I went to a university hospital because I guessed they were most likely to have the most cutting-edge treatments available. Plus, I thought, there would be the chance to try experimental treatments. I was wrong on both accounts. The one outstanding thing they do have, however, are faculty with MD/PhDs such as my oncologists. Reasearch active faculty plus a stable of students and residents. What I like about this is that they have a weekly “tumor board” meeting where every case is put before a room full of experts. I don’t have any statistics to back up the actual value of this, but I like to think it’s an advantage.
As far as experimental treatment, having 2 cancers was disqualifying for any study. Bummer.
Back to the endgame. One way to extend your life with cancer is to liquidate all your assets and throw it at layers of treatment. Many people do this and the health care industry is happy to get the business. Afterall, it is a business with costs and obligations. While some politicians pay lip service to the outrageous costs of health care, they have serious obligations to their donors. Especially the large ones. As with all capitalism, the price of service is what people are willing to pay. A substantial fraction of medical costs are covered by insurance or medicare. So, prices are what these organizations are willing to pay. The patient is not the real customer in the conventional sense- only a hapless passenger on a boat taking on water.

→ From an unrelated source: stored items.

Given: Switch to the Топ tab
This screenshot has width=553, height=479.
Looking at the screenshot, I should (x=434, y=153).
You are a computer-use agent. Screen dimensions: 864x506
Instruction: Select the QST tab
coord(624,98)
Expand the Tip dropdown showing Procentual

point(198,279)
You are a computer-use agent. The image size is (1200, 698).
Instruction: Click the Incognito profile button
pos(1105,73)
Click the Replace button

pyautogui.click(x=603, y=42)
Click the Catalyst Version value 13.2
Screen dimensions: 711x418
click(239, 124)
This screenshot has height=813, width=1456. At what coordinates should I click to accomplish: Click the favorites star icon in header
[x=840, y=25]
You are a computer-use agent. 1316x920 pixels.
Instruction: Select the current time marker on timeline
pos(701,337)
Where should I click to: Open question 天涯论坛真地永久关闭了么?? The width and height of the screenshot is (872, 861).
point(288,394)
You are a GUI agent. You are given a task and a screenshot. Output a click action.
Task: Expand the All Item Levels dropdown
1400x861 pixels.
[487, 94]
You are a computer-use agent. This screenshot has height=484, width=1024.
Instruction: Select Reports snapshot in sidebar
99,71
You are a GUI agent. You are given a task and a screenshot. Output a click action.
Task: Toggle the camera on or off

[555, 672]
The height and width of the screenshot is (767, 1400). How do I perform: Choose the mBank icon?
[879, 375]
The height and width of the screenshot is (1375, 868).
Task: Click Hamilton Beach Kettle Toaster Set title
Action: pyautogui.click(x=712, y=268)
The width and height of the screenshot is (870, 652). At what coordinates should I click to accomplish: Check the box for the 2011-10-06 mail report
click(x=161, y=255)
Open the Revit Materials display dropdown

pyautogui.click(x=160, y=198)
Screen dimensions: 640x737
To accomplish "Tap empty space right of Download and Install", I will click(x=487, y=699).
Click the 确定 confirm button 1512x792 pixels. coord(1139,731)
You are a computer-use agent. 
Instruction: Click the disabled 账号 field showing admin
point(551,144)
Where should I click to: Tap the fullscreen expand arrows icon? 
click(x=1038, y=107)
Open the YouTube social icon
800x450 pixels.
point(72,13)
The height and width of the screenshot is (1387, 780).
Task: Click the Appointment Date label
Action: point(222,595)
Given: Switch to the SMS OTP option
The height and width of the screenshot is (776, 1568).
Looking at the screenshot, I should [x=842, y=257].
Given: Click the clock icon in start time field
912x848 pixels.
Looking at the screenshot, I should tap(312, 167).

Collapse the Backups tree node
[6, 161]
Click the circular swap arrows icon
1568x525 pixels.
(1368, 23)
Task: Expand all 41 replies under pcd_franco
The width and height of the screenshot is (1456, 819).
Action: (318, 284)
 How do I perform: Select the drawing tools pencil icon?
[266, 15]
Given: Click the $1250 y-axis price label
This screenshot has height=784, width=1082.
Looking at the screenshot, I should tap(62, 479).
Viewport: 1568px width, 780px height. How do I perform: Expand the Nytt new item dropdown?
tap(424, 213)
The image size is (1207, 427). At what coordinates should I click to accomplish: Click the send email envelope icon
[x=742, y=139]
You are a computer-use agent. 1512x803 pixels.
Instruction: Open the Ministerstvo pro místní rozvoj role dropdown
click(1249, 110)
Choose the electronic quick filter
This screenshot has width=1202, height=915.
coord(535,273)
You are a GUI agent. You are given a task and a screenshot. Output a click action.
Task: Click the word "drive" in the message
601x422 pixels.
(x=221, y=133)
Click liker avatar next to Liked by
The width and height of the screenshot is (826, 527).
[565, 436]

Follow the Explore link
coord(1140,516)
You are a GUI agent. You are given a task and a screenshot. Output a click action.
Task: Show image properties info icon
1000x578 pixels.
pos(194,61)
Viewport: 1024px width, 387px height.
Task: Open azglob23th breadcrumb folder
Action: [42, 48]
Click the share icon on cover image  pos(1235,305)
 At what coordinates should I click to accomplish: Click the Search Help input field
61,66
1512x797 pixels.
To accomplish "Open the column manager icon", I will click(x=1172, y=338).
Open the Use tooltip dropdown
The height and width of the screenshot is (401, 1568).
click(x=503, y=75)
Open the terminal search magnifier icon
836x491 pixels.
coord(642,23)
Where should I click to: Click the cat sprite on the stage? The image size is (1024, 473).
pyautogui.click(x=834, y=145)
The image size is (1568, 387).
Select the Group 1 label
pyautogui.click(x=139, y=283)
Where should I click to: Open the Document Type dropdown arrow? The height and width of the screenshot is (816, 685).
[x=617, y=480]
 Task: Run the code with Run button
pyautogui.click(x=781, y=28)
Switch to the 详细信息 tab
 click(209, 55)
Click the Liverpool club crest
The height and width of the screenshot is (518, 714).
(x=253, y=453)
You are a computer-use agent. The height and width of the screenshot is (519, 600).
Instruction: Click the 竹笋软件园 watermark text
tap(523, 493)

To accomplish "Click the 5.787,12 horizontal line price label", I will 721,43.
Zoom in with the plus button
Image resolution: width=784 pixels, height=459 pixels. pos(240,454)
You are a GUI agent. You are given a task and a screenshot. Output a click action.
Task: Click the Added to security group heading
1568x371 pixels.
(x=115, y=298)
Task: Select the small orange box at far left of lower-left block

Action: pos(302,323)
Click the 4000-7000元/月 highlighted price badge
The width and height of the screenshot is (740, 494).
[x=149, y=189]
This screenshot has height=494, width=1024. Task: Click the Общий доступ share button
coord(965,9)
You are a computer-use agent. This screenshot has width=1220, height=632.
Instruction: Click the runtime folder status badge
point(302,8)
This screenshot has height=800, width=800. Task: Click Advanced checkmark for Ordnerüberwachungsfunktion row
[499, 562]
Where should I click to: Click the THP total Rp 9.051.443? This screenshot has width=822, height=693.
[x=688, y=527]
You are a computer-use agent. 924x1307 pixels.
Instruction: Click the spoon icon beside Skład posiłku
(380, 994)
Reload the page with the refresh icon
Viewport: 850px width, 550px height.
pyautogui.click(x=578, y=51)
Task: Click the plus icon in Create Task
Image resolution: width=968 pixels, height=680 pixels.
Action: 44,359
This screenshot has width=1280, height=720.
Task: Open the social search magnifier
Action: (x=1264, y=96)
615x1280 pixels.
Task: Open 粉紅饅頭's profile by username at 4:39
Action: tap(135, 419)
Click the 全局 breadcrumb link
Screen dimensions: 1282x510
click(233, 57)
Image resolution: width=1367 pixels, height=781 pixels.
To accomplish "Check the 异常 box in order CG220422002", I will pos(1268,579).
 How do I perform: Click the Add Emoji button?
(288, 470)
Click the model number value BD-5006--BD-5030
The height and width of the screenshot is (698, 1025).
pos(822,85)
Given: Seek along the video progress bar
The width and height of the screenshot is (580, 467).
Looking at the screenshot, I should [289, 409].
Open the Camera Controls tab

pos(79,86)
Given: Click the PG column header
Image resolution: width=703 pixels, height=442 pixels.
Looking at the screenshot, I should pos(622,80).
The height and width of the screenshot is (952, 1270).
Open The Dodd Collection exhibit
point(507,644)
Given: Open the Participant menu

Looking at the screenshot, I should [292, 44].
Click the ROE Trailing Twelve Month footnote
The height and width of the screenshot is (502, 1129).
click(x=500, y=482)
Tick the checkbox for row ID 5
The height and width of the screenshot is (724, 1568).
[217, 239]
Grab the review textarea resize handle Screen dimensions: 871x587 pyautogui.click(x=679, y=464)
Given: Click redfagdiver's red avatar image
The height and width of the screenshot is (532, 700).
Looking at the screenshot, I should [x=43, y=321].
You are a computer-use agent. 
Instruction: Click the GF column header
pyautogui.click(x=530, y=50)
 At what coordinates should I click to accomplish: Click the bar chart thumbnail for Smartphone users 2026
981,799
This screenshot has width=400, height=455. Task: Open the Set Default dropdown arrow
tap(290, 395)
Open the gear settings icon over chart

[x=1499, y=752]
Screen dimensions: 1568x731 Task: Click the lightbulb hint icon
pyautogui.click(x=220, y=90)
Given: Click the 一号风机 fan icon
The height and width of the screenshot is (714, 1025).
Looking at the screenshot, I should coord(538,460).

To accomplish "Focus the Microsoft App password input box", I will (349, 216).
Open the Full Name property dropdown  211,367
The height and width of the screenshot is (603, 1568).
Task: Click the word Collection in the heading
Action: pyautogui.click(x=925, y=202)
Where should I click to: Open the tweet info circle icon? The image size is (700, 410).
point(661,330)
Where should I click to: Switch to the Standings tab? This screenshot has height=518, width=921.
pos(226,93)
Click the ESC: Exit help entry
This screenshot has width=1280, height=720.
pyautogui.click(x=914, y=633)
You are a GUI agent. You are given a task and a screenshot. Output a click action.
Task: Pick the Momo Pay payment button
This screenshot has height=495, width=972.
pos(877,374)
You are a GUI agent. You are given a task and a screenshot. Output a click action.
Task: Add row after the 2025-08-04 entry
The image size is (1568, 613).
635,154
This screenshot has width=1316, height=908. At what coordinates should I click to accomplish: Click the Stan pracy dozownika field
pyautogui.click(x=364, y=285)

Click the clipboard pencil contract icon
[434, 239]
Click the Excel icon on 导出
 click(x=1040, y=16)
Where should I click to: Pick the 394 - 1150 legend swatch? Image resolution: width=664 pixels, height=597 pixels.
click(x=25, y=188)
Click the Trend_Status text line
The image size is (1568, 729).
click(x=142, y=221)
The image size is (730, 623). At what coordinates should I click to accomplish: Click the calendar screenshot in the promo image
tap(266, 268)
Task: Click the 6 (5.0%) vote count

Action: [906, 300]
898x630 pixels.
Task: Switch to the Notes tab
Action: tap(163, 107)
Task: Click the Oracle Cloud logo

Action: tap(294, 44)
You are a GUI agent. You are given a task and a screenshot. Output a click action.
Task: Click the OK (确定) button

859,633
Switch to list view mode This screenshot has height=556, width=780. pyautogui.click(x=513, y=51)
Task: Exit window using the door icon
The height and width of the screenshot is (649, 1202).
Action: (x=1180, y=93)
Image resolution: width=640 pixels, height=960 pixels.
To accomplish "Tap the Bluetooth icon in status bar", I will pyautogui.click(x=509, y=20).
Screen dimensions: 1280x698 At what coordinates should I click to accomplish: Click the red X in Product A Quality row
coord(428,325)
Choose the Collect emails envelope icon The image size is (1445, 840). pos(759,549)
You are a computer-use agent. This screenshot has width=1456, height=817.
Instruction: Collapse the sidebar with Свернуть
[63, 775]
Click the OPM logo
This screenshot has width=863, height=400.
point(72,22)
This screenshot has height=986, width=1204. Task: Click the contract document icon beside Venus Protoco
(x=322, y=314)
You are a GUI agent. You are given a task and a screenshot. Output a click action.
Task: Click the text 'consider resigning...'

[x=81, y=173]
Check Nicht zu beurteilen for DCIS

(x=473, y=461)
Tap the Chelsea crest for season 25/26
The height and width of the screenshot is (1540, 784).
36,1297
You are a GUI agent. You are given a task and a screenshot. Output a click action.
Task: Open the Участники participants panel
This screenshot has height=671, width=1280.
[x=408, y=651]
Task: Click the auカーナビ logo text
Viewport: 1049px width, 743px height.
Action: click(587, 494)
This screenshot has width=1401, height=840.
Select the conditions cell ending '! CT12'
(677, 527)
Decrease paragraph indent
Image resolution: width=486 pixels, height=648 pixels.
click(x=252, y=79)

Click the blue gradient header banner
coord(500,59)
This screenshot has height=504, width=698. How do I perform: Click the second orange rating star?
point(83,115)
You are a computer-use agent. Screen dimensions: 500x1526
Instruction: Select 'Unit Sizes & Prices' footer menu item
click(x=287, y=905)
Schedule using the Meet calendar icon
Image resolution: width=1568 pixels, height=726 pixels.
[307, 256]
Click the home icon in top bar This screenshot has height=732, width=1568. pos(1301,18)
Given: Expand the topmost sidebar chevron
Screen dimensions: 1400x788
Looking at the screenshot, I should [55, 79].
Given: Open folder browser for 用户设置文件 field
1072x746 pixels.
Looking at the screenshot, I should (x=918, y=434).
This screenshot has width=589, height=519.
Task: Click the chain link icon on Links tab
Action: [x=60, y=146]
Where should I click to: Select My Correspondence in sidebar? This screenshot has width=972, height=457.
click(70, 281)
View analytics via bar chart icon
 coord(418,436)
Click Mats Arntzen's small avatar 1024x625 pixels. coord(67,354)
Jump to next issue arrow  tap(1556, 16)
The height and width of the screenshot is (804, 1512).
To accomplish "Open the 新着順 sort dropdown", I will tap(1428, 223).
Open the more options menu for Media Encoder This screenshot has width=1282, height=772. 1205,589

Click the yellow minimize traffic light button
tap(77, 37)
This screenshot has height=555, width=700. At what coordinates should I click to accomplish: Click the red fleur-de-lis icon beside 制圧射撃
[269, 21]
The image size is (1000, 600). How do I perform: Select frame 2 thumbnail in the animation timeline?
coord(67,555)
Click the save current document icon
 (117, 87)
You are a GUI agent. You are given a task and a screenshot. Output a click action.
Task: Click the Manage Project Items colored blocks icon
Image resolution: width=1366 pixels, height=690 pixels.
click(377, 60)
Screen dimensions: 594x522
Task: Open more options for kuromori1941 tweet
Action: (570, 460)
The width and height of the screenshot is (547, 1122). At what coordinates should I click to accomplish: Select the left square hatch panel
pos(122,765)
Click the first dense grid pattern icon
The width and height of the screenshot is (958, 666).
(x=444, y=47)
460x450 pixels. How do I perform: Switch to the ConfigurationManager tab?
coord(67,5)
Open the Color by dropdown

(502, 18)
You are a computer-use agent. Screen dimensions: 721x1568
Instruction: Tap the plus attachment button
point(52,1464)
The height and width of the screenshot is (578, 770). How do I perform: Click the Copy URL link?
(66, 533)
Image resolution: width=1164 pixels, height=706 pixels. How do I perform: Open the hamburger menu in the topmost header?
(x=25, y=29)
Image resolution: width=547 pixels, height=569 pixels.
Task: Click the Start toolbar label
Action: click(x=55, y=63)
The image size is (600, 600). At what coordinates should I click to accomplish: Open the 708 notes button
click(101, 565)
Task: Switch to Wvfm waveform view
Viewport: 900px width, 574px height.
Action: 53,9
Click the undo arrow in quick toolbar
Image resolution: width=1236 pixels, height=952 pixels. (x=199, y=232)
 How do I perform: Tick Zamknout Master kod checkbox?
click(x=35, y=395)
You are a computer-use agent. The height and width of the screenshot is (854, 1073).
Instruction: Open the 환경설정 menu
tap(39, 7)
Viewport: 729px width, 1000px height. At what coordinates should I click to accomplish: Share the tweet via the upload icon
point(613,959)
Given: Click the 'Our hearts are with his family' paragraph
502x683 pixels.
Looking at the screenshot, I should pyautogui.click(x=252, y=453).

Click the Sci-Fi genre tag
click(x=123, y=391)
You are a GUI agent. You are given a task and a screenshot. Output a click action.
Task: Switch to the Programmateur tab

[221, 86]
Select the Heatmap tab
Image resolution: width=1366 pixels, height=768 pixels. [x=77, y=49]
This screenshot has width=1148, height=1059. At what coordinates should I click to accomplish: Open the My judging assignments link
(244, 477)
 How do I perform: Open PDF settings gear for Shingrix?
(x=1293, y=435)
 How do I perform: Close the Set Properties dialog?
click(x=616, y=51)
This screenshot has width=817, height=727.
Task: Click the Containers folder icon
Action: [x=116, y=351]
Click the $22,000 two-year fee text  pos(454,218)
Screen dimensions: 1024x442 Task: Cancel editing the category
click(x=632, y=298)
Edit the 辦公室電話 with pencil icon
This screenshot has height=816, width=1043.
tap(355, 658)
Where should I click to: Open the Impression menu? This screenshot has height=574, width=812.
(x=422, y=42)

The financial realities in having a long-term fatal illness often lead to impoverishment or something close. Cancer is known for cycles of treatment and remission. I have been in remission since about 2014. Frankly, based on my research I thought the prostate cancer would have killed me by 2020. However, the recent growth in my PSA test results will cross the 4.0 level in about 1 year so I am near the end of the first cycle. It is common for successive treatments to be less successful that the previous ones.
So, the big question comes up. How many treatment cycles is “enough”? When do you throw in the towel? Of course, that is hard to say. It depends on many factors and must be played by ear. Is refusing treatment tantamount to suicide? Are we sure that this kind of suicide is a bad thing? How will loved ones feel about your refusal to continue treatment? Is spending $100k from your estate to get another 3 months at the expense of your heirs really worth it? Perhaps that $100k is better used by your kids as a down payment on a house. Choices, choices … One thing I’m sure of is that if you die during treatment, you probably went too far.
One of the problems of health care costs with cancer is that resources are funneled into increasingly expensive and futile treatment rather than passed along to the survivors. I’m wrestling with this matter now. A long life is desirable, but not at the cost of denying my family a decent chunk of my estate with all of the opportunity that it can bring.
My state of Colorado has legalized cannabis. I plan on being stoned as much as possible through the endgame. Why be sober when you can explore altered states of consciousness during this unpleasant exit?